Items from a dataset
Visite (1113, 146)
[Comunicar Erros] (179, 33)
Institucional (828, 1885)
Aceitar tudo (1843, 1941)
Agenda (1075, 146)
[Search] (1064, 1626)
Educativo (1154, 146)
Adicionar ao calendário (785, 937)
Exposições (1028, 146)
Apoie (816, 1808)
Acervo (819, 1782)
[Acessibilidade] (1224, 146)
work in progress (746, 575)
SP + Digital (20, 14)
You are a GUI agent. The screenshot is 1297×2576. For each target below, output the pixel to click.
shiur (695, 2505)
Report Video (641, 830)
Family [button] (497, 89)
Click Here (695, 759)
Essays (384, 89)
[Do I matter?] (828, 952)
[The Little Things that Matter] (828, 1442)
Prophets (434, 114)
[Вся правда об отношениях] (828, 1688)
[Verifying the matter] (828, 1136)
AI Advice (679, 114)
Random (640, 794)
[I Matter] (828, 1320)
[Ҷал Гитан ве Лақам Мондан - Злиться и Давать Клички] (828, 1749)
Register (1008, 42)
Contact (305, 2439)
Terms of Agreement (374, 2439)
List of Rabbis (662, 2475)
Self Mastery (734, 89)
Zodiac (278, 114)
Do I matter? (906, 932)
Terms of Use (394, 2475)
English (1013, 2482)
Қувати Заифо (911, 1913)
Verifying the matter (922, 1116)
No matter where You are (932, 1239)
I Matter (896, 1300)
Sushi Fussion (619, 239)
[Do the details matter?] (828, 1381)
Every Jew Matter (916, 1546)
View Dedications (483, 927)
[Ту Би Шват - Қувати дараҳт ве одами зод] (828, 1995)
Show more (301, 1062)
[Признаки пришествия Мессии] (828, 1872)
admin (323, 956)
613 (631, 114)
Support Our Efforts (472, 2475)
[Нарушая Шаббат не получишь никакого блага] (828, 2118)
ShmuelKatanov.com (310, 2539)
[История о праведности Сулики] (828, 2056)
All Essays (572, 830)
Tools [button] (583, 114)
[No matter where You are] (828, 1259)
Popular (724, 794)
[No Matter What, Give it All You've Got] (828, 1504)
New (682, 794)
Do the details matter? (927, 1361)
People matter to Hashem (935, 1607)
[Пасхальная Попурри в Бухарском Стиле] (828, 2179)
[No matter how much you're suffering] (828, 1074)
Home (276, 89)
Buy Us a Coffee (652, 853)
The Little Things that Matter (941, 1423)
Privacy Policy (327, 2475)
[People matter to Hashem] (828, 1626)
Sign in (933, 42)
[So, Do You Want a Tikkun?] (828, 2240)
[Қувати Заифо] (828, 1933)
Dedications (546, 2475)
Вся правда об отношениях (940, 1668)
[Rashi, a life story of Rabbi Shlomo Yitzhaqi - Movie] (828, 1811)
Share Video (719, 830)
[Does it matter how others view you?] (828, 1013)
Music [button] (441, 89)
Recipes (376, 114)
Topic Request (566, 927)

■ Activity ■
Keeping every word and mark as it is, print the entries above.

■ Your response ■
Visite (1113, 146)
[Comunicar Erros] (179, 33)
Institucional (828, 1885)
Aceitar tudo (1843, 1941)
Agenda (1075, 146)
[Search] (1064, 1626)
Educativo (1154, 146)
Adicionar ao calendário (785, 937)
Exposições (1028, 146)
Apoie (816, 1808)
Acervo (819, 1782)
[Acessibilidade] (1224, 146)
work in progress (746, 575)
SP + Digital (20, 14)
You are a GUI agent. The screenshot is 1297×2576. For each target below, output the pixel to click.
shiur (695, 2505)
Report Video (641, 830)
Family [button] (497, 89)
Click Here (695, 759)
Essays (384, 89)
[Do I matter?] (828, 952)
[The Little Things that Matter] (828, 1442)
Prophets (434, 114)
[Вся правда об отношениях] (828, 1688)
[Verifying the matter] (828, 1136)
AI Advice (679, 114)
Random (640, 794)
[I Matter] (828, 1320)
[Ҷал Гитан ве Лақам Мондан - Злиться и Давать Клички] (828, 1749)
Register (1008, 42)
Contact (305, 2439)
Terms of Agreement (374, 2439)
List of Rabbis (662, 2475)
Self Mastery (734, 89)
Zodiac (278, 114)
Do I matter? (906, 932)
Terms of Use (394, 2475)
English (1013, 2482)
Қувати Заифо (911, 1913)
Verifying the matter (922, 1116)
No matter where You are (932, 1239)
I Matter (896, 1300)
Sushi Fussion (619, 239)
[Do the details matter?] (828, 1381)
Every Jew Matter (916, 1546)
View Dedications (483, 927)
[Ту Би Шват - Қувати дараҳт ве одами зод] (828, 1995)
Show more (301, 1062)
[Признаки пришествия Мессии] (828, 1872)
admin (323, 956)
613 (631, 114)
Support Our Efforts (472, 2475)
[Нарушая Шаббат не получишь никакого блага] (828, 2118)
ShmuelKatanov.com (310, 2539)
[История о праведности Сулики] (828, 2056)
All Essays (572, 830)
Tools [button] (583, 114)
[No matter where You are] (828, 1259)
Popular (724, 794)
[No Matter What, Give it All You've Got] (828, 1504)
New (682, 794)
Do the details matter? (927, 1361)
People matter to Hashem (935, 1607)
[Пасхальная Попурри в Бухарском Стиле] (828, 2179)
[No matter how much you're suffering] (828, 1074)
Home (276, 89)
Buy Us a Coffee (652, 853)
The Little Things that Matter (941, 1423)
Privacy Policy (327, 2475)
[People matter to Hashem] (828, 1626)
Sign in (933, 42)
[So, Do You Want a Tikkun?] (828, 2240)
[Қувати Заифо] (828, 1933)
Dedications (546, 2475)
Вся правда об отношениях (940, 1668)
[Rashi, a life story of Rabbi Shlomo Yitzhaqi - Movie] (828, 1811)
Share Video (719, 830)
[Does it matter how others view you?] (828, 1013)
Music [button] (441, 89)
Recipes (376, 114)
Topic Request (566, 927)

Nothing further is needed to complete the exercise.